Valore patrimoniale degli immobili in balia dell’andamento del mercato dell’ultimo triennio. Quella che si appresta a essere una delle colonne portanti della riforma del catasto, ovvero l’attribuzione a ciascuna unità immobiliare urbana non solo di una rendita catastale, ma anche di un valore patrimoniale rischia di subire le conseguenze del crollo del mercato immobiliare che si è verificato tra il 2012 e il 2014.
In base a quanto risulta a ItaliaOggi, infatti, l’orientamento dell’amministrazione finanziaria sarebbe quello di attribuire un valore, a tutti quei beni che non hanno avuto un mercato sufficientemente ampio da poter esprimere i valori medi ordinari, attraverso il calcolo del costo di costruzione a cui dovrà affiancarsi un deprezzamento. Un criterio che se trovasse effettivamente un’applicazione generalizzata su tutto il territorio nazionale, non solo lascerebbe un ampio margine di discrezionalità all’amministrazione finanziaria, ma rischierebbe anche di penalizzare tutte quelle unità abitative che non sono riuscite a essere oggetto di operazioni di compravendita. Un criterio, però, che potrebbe venire meno se l’amministrazione optasse per l’applicazione dei valori emersi nel corso delle aste giudiziarie (si veda ItaliaOggi di ieri)

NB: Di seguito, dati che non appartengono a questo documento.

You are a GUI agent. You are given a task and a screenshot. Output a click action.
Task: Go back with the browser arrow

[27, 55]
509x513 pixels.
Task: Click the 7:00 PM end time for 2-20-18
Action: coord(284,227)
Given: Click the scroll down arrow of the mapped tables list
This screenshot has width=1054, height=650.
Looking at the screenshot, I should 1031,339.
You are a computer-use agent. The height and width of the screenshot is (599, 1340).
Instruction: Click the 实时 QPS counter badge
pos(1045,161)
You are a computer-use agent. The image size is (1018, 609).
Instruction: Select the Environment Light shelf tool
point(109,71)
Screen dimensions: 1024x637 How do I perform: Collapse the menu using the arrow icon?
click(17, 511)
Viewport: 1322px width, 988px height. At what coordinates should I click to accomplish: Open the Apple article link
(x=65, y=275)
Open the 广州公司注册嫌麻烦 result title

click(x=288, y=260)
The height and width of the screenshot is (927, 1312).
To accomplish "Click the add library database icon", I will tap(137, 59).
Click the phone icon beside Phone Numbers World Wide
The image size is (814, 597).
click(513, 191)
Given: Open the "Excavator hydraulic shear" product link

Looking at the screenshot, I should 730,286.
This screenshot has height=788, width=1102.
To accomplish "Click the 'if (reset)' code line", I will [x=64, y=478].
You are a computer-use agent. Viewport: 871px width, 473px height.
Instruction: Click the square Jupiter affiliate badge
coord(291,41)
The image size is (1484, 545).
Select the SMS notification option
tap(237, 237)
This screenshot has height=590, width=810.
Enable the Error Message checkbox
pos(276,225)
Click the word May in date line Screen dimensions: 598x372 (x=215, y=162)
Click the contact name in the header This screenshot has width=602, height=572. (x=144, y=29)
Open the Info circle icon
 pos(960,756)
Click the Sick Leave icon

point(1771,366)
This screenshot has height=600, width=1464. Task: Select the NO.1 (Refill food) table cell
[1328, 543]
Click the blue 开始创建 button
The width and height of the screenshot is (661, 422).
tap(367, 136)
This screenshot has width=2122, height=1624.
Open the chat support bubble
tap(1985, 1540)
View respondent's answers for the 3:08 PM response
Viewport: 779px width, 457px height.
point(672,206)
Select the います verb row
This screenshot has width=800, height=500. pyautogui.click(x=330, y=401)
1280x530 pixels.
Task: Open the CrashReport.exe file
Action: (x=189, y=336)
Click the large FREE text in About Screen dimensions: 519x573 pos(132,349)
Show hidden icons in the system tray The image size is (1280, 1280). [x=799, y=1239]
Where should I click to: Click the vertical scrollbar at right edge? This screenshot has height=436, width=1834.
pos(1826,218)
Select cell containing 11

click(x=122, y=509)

Legata a doppio filo, poi, la questione della definizione degli ambiti territoriali. Per questi, infatti, l’unità minima territoriale di riferimento dovrà essere la zona Omi (Osservatorio del mercato immobiliare), ovvero le zone mediante le quali l’amministrazione finanziaria ha articolato ciascun comune italiano e con riferimento alle quali elabora le quotazioni di mercato per le diverse tipologie di immobili. L’Omi, però, non ha mappato tutte le zone del territorio e, quindi, per ovviare la strada scelta sarebbe quella di accorpare più ambiti territoriali andando a prendere quelli in cui le quotazioni di mercato sono superiori. Un orientamento che se troverà conferma nello schema di dlgs che il governo si appresta a licenziare alla fine di febbraio non andrà assolutamente nella direzione dell’invarianza di gettito soprattutto a livello locale. Del resto, però, la stessa amministrazione finanziaria, nel corso dell’incontro che si è tenuto venerdì 23 gennaio (si veda ItaliaOggi del 24 gennaio 2015) con il Coordinamento nazionale interassociativo del catasto, ha sottolineato come il mancato aggiornamento delle rendite catastali negli ultimi vent’anni abbia portato a una perdita di gettito in termini reali. Assunto che ha come conseguenza il fatto che con la riforma del catasto l’obiettivo minimo non può che essere quello di arrivare all’effettiva tassazione dovuta, ovvero a una tassazione che dovrà portare un gettito superiore a quello degli ultimi anni. Ecco, quindi, che se il governo non scioglierà la riserva sull’interpretazione della clausola sull’invarianza di gettito prevista dalla legge 23/2014 il rischio è quello di andare incontro a un amento della tassazione sugli immobili.